Me did Amphitryon place, from the far Teleboans coming.

This would be about the age of Laius, the son of Labdacus,
the son of Polydorus, the son of Cadmus.

[5.60] Another of the tripods has this legend in the
hexameter measure:-

I to far-shooting Phoebus was offered by Scaeus the
boxer,
When he had won at the games – a wondrous beautiful offering.

This might be Scaeus, the son of Hippocoon; and the tripod,
if dedicated by him, and not by another of the same name, would belong to the
time of Oedipus, the son of Laius.

[5.61] The third tripod has also an inscription in
hexameters, which runs thus:-

King Laodamas gave this tripod to far-seeing Phoebus,
When he was set on the throne – a wondrous beautiful offering.

It was in the reign of this Laodamas, the son of Eteocles,
that the Cadmeians were driven by the Argives out of their country, and found a
shelter with the Encheleans. The Gephyraeans at that time remained in the
country, but afterwards they retired before the Boeotians, and took refuge at
Athens, where they have a number of temples for their separate use, which the
other Athenians are not allowed to enter – among the rest, one of Achaean Ceres,
in whose honour they likewise celebrate special orgies.
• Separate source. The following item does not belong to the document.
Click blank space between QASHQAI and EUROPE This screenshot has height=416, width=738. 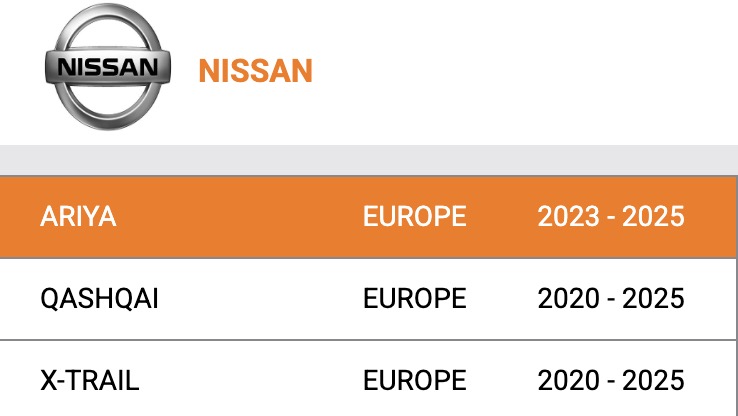click(260, 299)
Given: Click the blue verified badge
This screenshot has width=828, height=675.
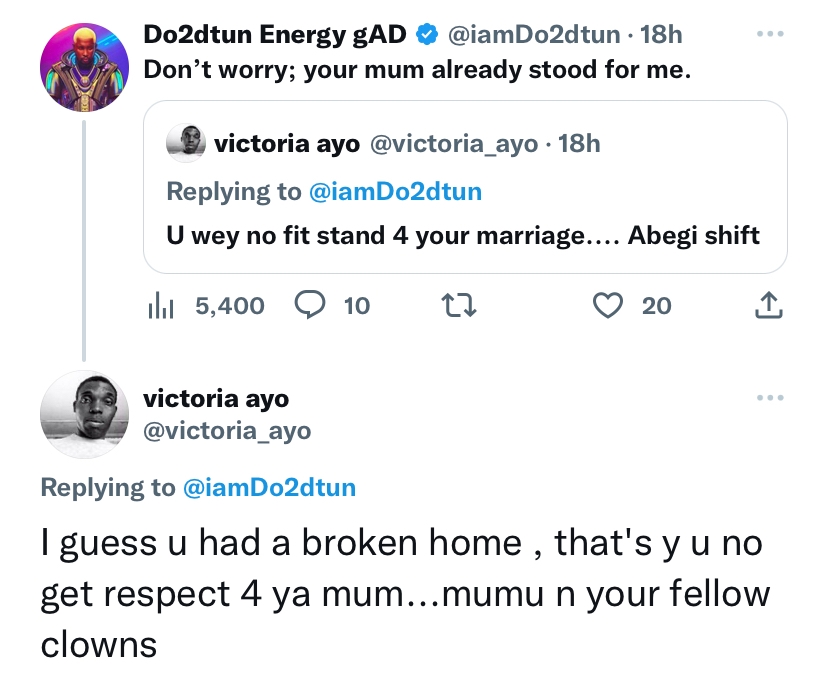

[5.62] Having thus related the dream which Hipparchus saw,
and traced the descent of the Gephyraeans, the family whereto his murderers
belonged, I must proceed with the matter whereof I was intending before to
speak; to wit, the way in which the Athenians got quit of their tyrants. Upon
the death of Hipparchus, Hippias, who was king, grew harsh towards the
Athenians; and the Alcaeonidae, an Athenian family which had been banished by
the Pisistratidae, joined the other exiles, and endeavoured to procure their own
return, and to free Athens, by force. They seized and fortified Leipsydrium
above Paeonia, and tried to gain their object by arms; but great disasters
befell them, and their purpose remained unaccomplished. They therefore resolved
to shrink from no contrivance that might bring them success; and accordingly
they contracted with the Amphictyons to build the temple which now stands at
Delphi, but which in those days did not exist. Having done this, they proceeded,
being men of great wealth and members of an ancient and distinguished family, to
build the temple much more magnificently than the plan obliged them. Besides
other improvements, instead of the coarse stone whereof by the contract the
temple was to have been constructed, they made the facings of Parian marble.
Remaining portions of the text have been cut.